Wenn es um die Rechte der Lkw-Fahrer im internationalen Warenverkehr geht, ist es in vielen Fällen schlecht darum bestellt. Das zumindest belegt eine aktuelle Gemeinschaftsaktion der saarländischen Arbeitskammer und des Deutschen Gewerkschaftsbundes (DGB). Deren Vertreter war am Samstag, 9. Oktober, auf Rastplätzen an Autobahnen im Land unterwegs, um in Erfahrung zu bringen, ob Arbeitsschutz und Tarife eingehalten werden. 

Das Fazit nach Angaben einer Arbeitskammer-Sprecherin: Zahlreiche Missstände flogen dabei auf. Und in der Regel sind die Leidtragenden demzufolge in den meisten Fällen Brummifahrer aus Osteuropa. So trafen die Berater der Arbeitskammer und des DGB überwiegend Beschäftigte aus Polen, Ungarn, Rumänien, Litauen, der Ukraine, Bulgarien und Russland an. Aber auch deutsche Fahrer waren unter ihnen. 

Die Liste der Verstöße sei umfangreich. So hätten die Gewerkschafter und Arbeitskammer-Mitarbeiter die Brummifahrer gar nicht an ihren Transportern antreffen dürfen. Denn eigentlich müsse ihnen ihr Arbeitgeber eine Unterkunft bereitstellen, wie Heinrich Weber von der Arbeitskammer-Beratungsstelle Wanderarbeit und mobile Beschäftigte sagt. 

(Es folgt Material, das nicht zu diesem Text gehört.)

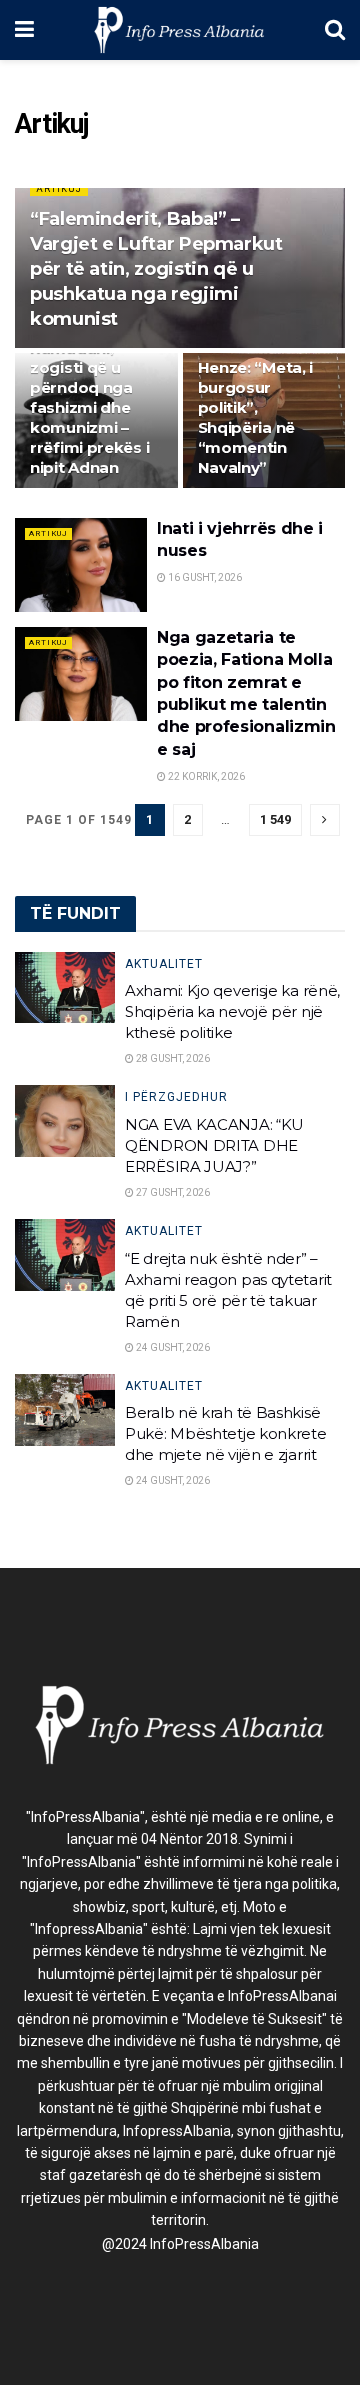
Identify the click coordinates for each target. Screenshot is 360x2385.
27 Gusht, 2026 (172, 1192)
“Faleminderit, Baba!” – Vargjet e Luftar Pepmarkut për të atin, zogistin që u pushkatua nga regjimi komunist (156, 269)
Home (31, 76)
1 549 (275, 819)
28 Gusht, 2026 (172, 1058)
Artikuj (147, 76)
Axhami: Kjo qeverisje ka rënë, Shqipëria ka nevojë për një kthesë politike (232, 1011)
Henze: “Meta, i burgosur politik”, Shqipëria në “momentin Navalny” (256, 417)
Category (89, 76)
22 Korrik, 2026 (205, 776)
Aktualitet (164, 964)
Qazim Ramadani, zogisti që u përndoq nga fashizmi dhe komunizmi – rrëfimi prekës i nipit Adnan (89, 397)
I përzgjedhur (176, 1097)
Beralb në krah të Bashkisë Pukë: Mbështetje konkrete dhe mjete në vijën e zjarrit (226, 1433)
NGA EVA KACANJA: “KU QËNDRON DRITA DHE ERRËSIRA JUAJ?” (214, 1145)
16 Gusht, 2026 (204, 577)
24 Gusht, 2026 (172, 1347)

Besonders verwerflich dabei aus Sicht der Berater: Die Fahrer erhielten in der Regel geringe Löhne und müssten in diesem Fall auch noch Toilettengänge und Duschen auf den Autobahnrastplätzen aus eigener Tasche bezahlen. Nach Beraterangaben liege das Gehalt zwischen 250 und 400 Euro. Zusätzlich erhielten sie Spesengeld, das von 1000 bis 1500 Euro variiere.

Außerdem scheuten Arbeitgeber nicht davor zurück, den Fahrern über den Kurznachrichtendienst Whatsapp Dienstanweisungen zu schicken, die dem Arbeitsschutz widersprechen. So sollen drei Betroffene aus Rumänien geschildert haben, dass sie den Lkw in ihrer Pausenzeit be- und entladen sollen. Das gelte aber als Arbeitszeit. 

Hierbei nutzten Arbeitgeber die Furcht der Beschäftigten aus. Weber: Die meisten Fahrer wissen, dass sie betrogen werden, werden aber nichts gegen ihren Arbeitgeber unternehmen aus Angst, dass sie ihren Job verlieren.“

Nicht nur die Arbeitszeitbestimmungen würden verletzt. Zudem wiesen Arbeitskammer und DGB mehrfach auf den gesetzlichen Mindestlohn von 9,60 Euro und Urlaubsansprüche hin. Wer sich aus Angst vor Jobverlust jetzt nicht traut, das einzufordern, was einem zusteht – für jene haben die Berater folgenden Rat: Sie könnten auch drei Jahre rückwirkend mit dokumentierter Arbeitszeit das einfordern, was ihnen vorenthalten wurde.

Nach Angaben der Sprecherin trafen die Berater an die 80 Lkw-Fahrer an. Bei den Gesprächen habe sich gezeigt, „wie viel Missstände und Schweinereien es auf dem Arbeitsmarkt der Wanderarbeit und mobilen Beschäftigten gibt“, wird Weber in einer Pressemitteilung dazu zitiert.

Die Mitarbeiter von Arbeitskammer und DGB waren am Samstag auf der A6 Saarbrücken – Kaiserslautern an der Autobahnraststätte Homburg, Waldmohr und Kahlenberg-Nord bei St. Ingbert im Einsatz.